(Data section)

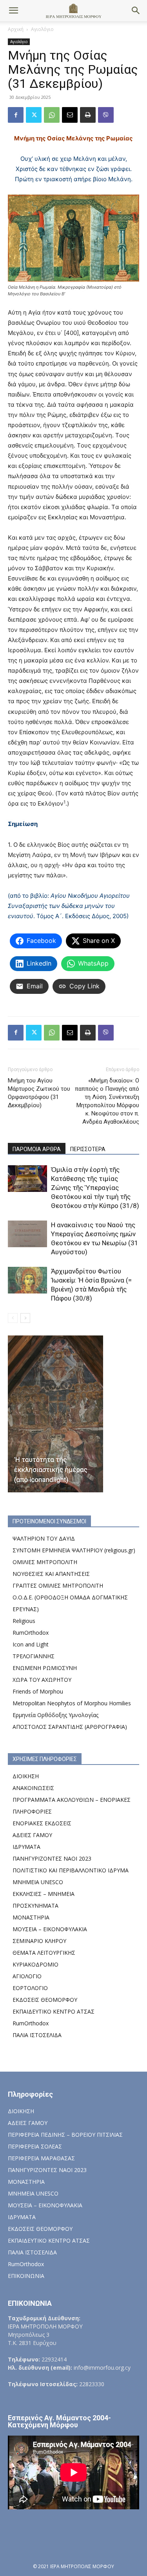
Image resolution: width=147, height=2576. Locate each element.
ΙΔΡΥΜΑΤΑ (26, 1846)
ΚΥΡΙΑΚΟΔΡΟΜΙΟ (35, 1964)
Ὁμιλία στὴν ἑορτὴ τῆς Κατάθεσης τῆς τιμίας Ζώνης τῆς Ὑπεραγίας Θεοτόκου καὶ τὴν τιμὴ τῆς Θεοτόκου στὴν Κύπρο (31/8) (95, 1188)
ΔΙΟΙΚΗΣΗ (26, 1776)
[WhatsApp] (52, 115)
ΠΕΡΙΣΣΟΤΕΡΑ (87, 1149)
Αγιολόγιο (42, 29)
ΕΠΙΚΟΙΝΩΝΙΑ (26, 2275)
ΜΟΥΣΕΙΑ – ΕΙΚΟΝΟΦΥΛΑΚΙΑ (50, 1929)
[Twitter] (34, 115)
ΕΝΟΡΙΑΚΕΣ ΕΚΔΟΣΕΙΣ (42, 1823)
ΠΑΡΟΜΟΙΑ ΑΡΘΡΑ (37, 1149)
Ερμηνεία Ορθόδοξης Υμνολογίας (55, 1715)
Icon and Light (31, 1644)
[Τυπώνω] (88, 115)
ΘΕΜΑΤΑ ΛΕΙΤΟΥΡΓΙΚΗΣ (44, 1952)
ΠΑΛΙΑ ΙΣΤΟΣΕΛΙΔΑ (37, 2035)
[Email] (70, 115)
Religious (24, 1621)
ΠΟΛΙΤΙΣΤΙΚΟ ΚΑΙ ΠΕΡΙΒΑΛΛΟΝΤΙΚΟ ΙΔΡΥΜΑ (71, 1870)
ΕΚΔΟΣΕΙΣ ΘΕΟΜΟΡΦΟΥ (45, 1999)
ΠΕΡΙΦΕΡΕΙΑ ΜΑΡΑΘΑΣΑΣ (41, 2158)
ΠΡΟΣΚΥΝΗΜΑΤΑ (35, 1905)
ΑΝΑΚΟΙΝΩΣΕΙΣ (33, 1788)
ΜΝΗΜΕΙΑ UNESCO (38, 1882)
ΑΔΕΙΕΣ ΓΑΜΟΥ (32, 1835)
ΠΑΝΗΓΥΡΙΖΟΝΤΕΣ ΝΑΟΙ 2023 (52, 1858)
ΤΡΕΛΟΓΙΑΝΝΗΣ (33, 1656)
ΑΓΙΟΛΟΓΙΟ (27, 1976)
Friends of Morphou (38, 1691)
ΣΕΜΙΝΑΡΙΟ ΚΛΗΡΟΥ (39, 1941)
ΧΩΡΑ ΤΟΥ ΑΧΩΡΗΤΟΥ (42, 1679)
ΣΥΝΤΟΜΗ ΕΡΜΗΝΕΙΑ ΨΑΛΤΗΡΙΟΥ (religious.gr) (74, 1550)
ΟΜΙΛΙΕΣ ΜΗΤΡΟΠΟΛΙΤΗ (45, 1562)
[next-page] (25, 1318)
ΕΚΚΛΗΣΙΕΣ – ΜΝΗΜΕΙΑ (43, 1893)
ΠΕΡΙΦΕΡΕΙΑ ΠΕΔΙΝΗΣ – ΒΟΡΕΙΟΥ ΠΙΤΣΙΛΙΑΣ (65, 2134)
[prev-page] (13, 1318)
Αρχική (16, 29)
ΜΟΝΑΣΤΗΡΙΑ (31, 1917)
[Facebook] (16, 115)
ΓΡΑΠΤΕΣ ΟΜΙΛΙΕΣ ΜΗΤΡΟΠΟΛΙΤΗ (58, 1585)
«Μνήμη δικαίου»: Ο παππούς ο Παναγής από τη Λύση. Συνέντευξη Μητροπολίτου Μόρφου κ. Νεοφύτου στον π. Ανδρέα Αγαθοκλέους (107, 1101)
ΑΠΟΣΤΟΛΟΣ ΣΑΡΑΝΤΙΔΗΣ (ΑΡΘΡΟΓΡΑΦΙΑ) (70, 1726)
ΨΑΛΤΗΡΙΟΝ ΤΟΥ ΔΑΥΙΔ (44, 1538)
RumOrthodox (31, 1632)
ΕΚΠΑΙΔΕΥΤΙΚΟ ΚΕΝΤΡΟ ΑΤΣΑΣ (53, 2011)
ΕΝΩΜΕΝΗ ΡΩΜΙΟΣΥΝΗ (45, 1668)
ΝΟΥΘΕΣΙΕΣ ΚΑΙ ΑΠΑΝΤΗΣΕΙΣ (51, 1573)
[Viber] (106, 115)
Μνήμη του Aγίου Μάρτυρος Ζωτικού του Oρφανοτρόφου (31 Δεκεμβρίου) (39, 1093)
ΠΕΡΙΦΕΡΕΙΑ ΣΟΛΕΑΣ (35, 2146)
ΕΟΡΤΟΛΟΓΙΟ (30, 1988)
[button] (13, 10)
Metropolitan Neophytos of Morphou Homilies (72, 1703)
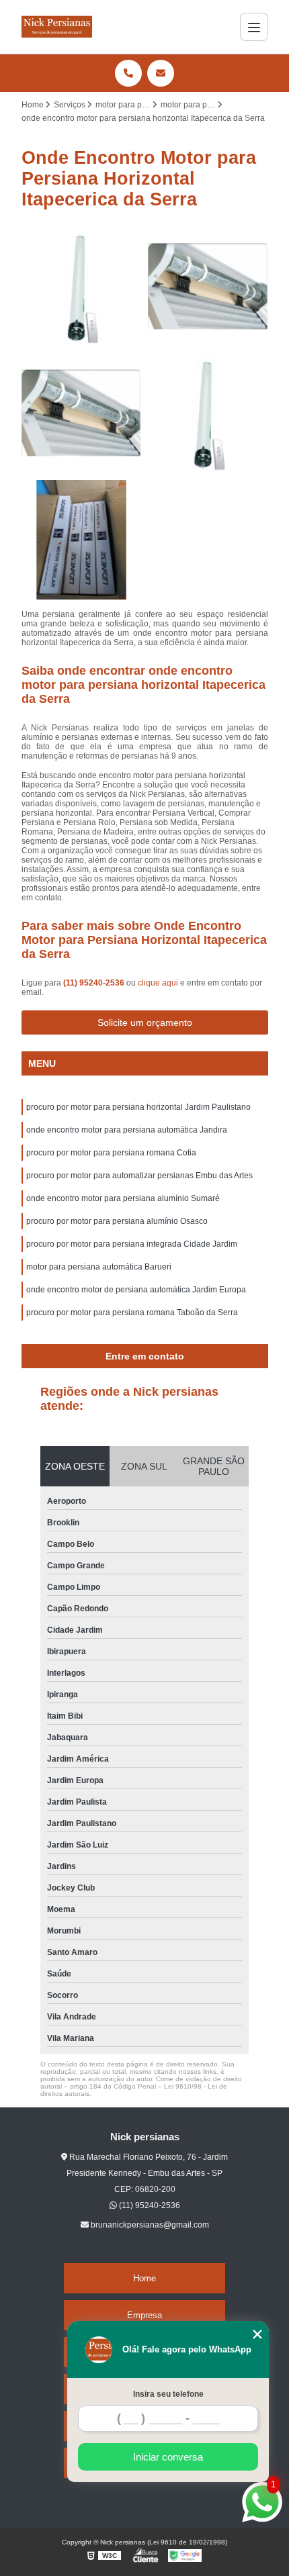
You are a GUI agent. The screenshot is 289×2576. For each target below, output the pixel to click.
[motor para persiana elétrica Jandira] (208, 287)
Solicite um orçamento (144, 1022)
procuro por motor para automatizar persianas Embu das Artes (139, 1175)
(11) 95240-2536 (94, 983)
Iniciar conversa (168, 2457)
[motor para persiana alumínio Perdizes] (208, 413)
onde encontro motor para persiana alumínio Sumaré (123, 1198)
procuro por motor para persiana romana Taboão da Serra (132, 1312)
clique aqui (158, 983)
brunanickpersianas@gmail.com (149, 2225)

(End Data section)

▶ **Task item**
Every line of the records above where the string "each" is found should be copied.

▶ **Exercise answer**
Image resolution: width=147, height=2576. Locate each element.
You are a GUI agent. The screenshot is 289×2576. For each target below, output the pixel to click.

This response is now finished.